Kong is very new. Only a few thousand are out there. Frustratingly, or perhaps amusingly, it doesn't yet have an agreed upon value. I don't think it's appropriate for us to set one.
Uh, well, then how do you know what denominations to print? What if the exchange rate ends up by 10,000 Kong per dollar? Are you going to issue Zimbabwe-style bills? What about as the exchange rate fluctuates wildly?
I don't get it. Is it some sort of concept art? What's the point?
Sure, it can be used as money (assuming what authors say is correct). Virtually any physical items that are hard to fake can be used as money, as long as people believe it's worth something. And if we are okay with complicated and rather expensive manufacturing process (since Kong isn't something you find in the forest), it really is a non-problem to create a new "government-independent currency", print it and sell it. Nobody really gives a fuck about that, because money is worthless unless you can spend it. And as long as Costco doesn't accept Kong (or any other made-up currency), it would be hard for you to spend
it on anything other than unique hand-crafted chairs or cocaine. And it would be hard for them to start accepting Kong notes, while being a government-compliant entity that pays taxes, as every physical bill they get must be accounted for and put into a cashier machine.
And, by the way, since every Kong bill is unique, it isn't any more anonymous than dollar bills: i.e. pretty much anonymous as long as they change hands without touching real cashier machines or ATMs, which, as it happens, is not so long, because people don't generally exchange unique hand-crafted chairs for cocaine, they buy/sell it, then go to Costco to get some more conventional goods or services.
Kong has the useful property of peer-to-peer validation. Most paper currencies printed in your basement don't.
Tokens loaded onto Kong Cash instruments and exchanged ephemerally in person between party A and party B are more anonymous than tokens sent directly from party A to party B electronically which will be recorded for everyone to see forever.
It's programmable money. It's cooler than non-programmable money. We're putting it out there as a toy.
If you're handing off physically then just use cash. How is this any better?
The exit to real currency will always reveal Kong transactions at some point. Real cash is more anonymous because it's seamlessly transacted everywhere.
So is crypto. The centralisation is in the algorithm that enforces scarcity as you mine more of the currency, slowing down the creation of new coins and the speed of verifying transactions. The only difference is that it isn’t a government or federal reserve doing the centralising.
Then a company like Coinbase shows up and uses their resources to dominate the market as the de-facto app change. Centralised again.

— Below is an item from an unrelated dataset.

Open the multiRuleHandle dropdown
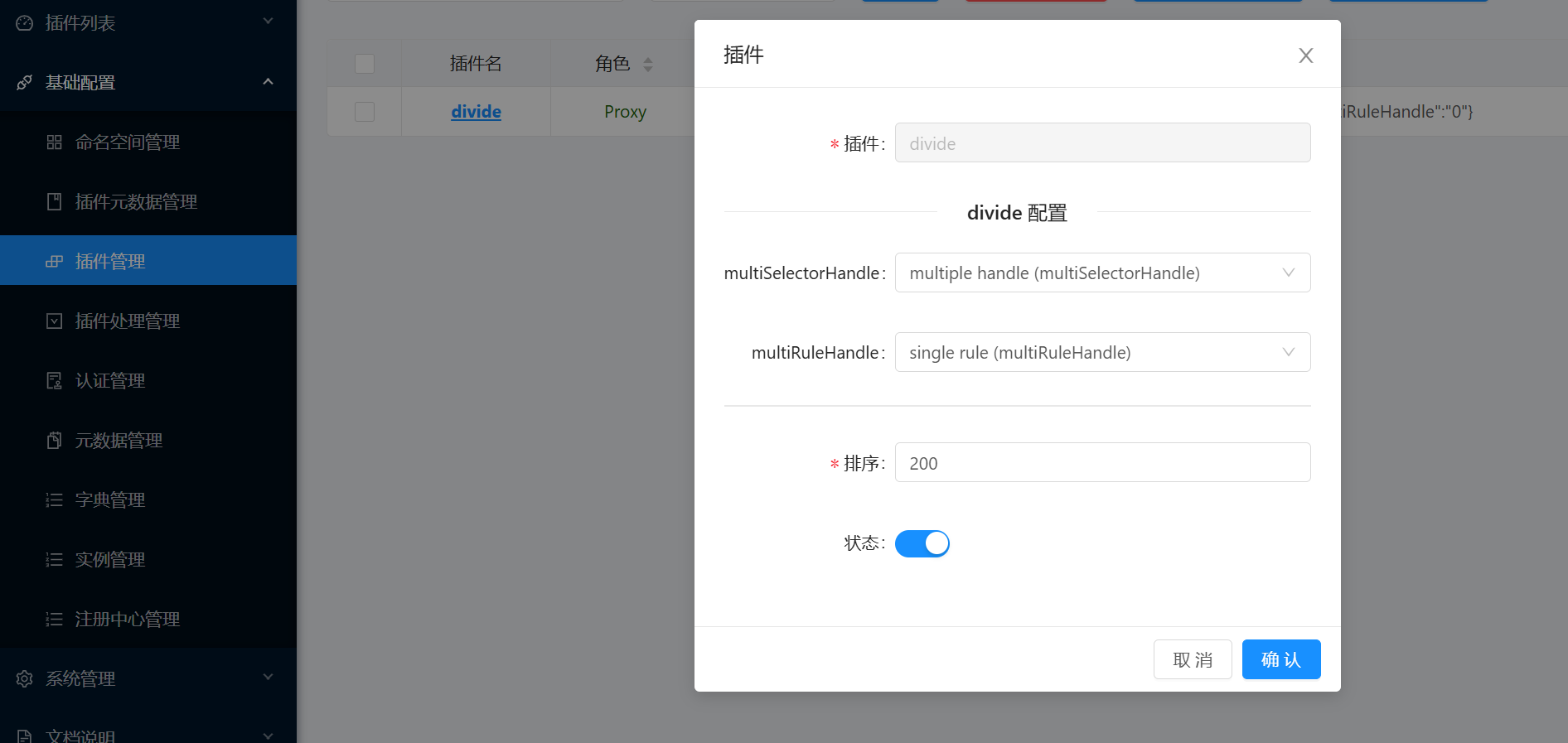This screenshot has height=743, width=1568. [1102, 352]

Crypto is just as abstract as the currency we currently use so only functions as legit currency because people are willing to buy and sell it from one side of the world to the other. Bitcoin for example has a single valuation, despite being decentralised.

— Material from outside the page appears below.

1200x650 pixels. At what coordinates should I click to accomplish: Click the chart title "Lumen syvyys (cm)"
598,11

If you want true decentralisation then you’re looking at the pre-currency barter economy.
I don't buy the argument that it's "turtles all the way down". Trust begins and ends at the chip level. I think its possible to make an open root of trust chip better than any solution on the market available today. I think the chips available on the market today are good enough for this specific application but not others.
The point of this I thought is to unify the virtual system with a physical product, in the pretty cash. So it isn’t just the chip now, is it? Otherwise why not just... use a hardware wallet and use bitcoin ?

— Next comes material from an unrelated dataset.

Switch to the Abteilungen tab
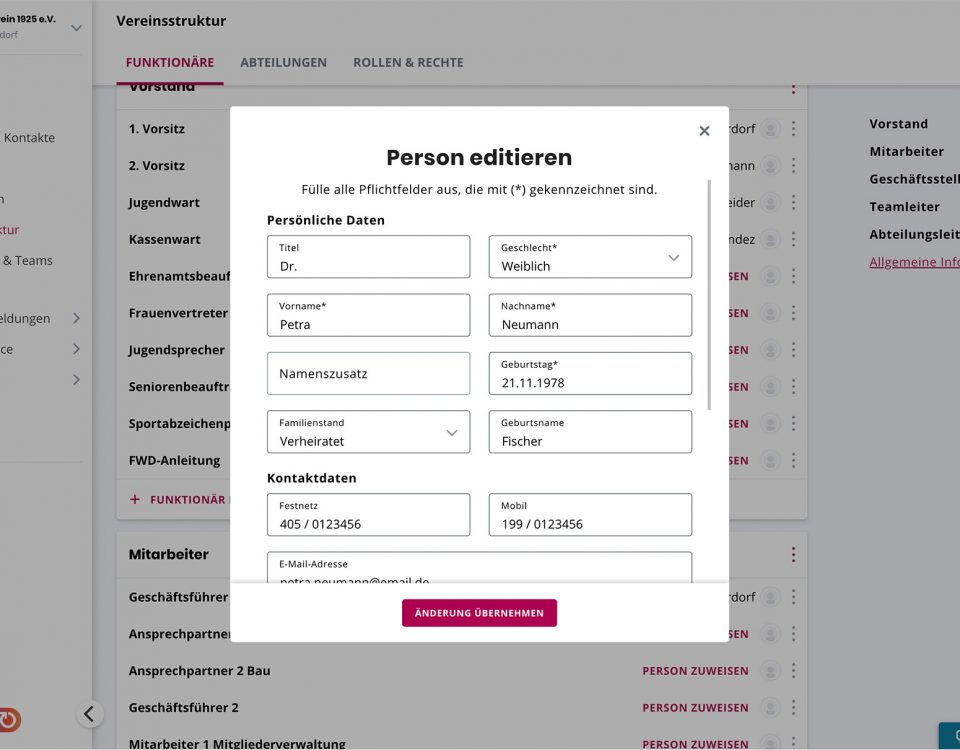The width and height of the screenshot is (960, 750). point(283,62)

I do agree that people can’t picture or visualize in their mind a “bitcoin”, and so this solves that part. But then you’re left with the, how do people print this tangible pretty currency part.
The point is physical cash is really important to a functioning society.
Cryptocurrencies are turning out to be really important but lack a physical cash instrument.
Kong marries the two.
Kong accomplishes that by minimizing trust down to the chip level - as opposed to the firmware or application level - so we can make these things trustlessly and cost effectively. Something like a Trezor is too expensive and dear to be treated like physical cash.
Whereas your crypto transactions are literally published on a digital distributed ledger for all to see including those self same companies. I thought the transparent, digital, decentralized public ledger was the big reason to use it?
Further, I'd suggest you read up on NFC and tokenization, it's not true that the companies in question actually do get access to that information unless they have separate-from-the-technology arrangements with payment processors.
In either case I'd rather be tracked than bankrupt.
"Less cash but not cashless" is the motto of those northern european countries.
Both the UK and the Netherlands for instance have issue reports[1][2] to ensure cash does not go away as it serves a vital purpose for protected classes.
Somehow I don’t think people buying stuff with dollar bills mind that dollars are “centralised”. In fact I’d venture that this is exactly why dollar bills are accepted in so many places around the world.
Not that Kong isn’t centralised. It’s just that it’s controlled by unknown nobodies, rather than the most powerful entity in the world.
I'm not sure. Feels like opening Pandora's Box. Historically, taking big centralized things (like the Internet) and letting smaller players participate has interesting results. By taking a technology like printing currency, and innovating in the security domain so non-counterfitability is cryptographically guaranteed I would expect a cambrian explosion in cash-like instruments.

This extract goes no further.